Sein ganzes Erbe steckte der Essener Kaufmannssohn Friedrich Krupp in den Gussstahl - ein Material, das sich für Bohrer, Meißel oder Münzprägestempel eignete. Doch die englische Erfindung brachte den Krupps zunächst kein Glück.

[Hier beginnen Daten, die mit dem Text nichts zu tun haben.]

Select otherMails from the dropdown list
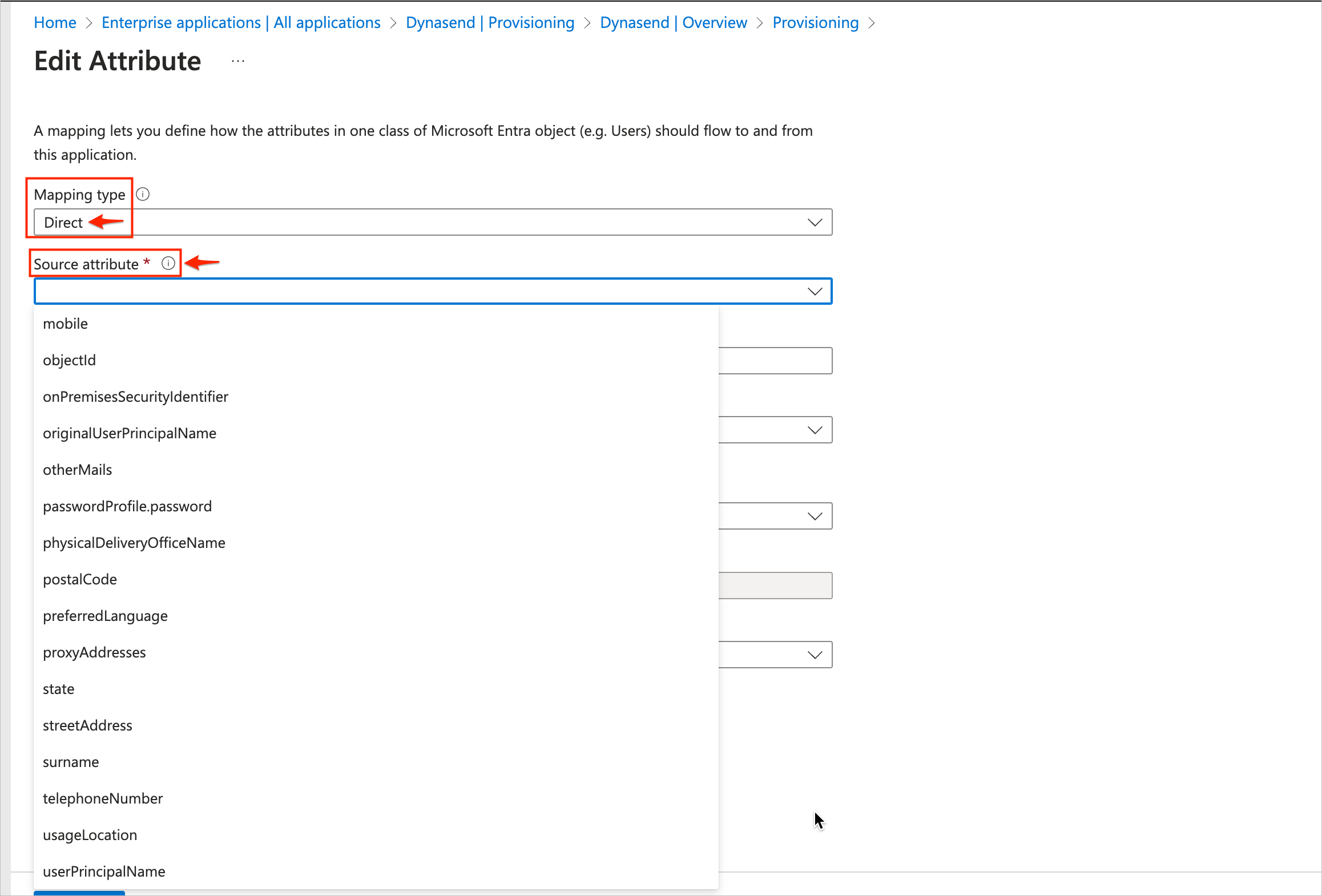This screenshot has height=896, width=1322. click(x=78, y=469)
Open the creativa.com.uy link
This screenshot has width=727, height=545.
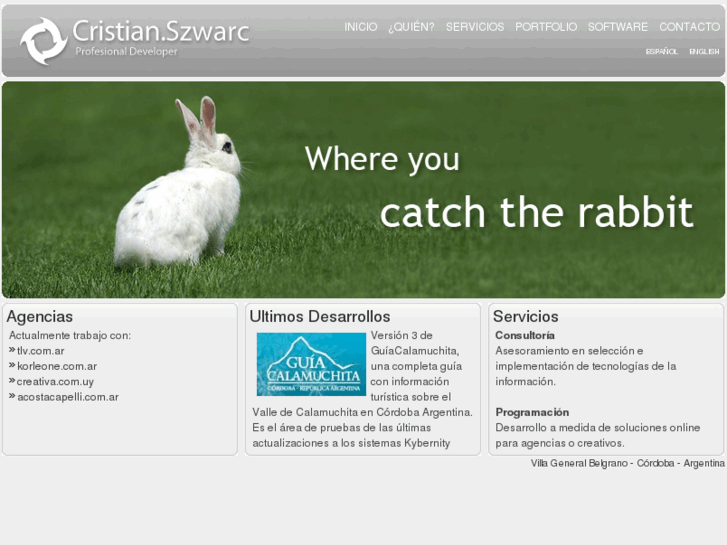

Von Irene Meichsner | 20.11.2011
    Letztlich war Napoleon schuld. Denn ohne den französischen Kaiser und die von ihm 1806 verhängte "Kontinentalsperre", die jeglichen Handel mit Großbritannien verbot, wäre Friedrich Krupp wohl nicht auf den Gedanken gekommen, sein Glück mit dem Gussstahl zu versuchen. Das Material war stabiler und ließ sich besser formen als herkömmlicher Stahl – eine Erfindung des ehemaligen englischen Uhrmachers Benjamin Huntsman aus Sheffield. Das Verfahren bestand darin, so der Krupp-Biograf Lothar Gall,

    "einen reinen Stahl (ein 'Schmiedeeisen' in der Sprache der Zeit) in einem feuerfesten Tiegel aus Ton in einem koksgefeuerten Schachtofen einzuschmelzen, wodurch die sonst im Stahl verbleibenden Schlackenreste vollständig abgesondert werden konnten."

    Die Engländer hielten das Rezept streng geheim. Friedrich Krupp, 1787 in eine Essener Kaufmannsfamilie geboren, hatte eine Zeit lang die Eisenhütte "Gute Hoffnung" geleitet, den Betrieb dabei allerdings an den Rand des Ruins getrieben. Nach dem Tod seiner Großmutter, der geschäftstüchtigen Helene Amalie Krupp, beschloss er, das von ihr geerbte Vermögen in den Gussstahl zu investieren. Er werde das Material, das sich für Bohrer, Meißel oder Münzprägestempel eignete, in ganz Europa verkaufen, versprach der 24-jährige Jungunternehmer.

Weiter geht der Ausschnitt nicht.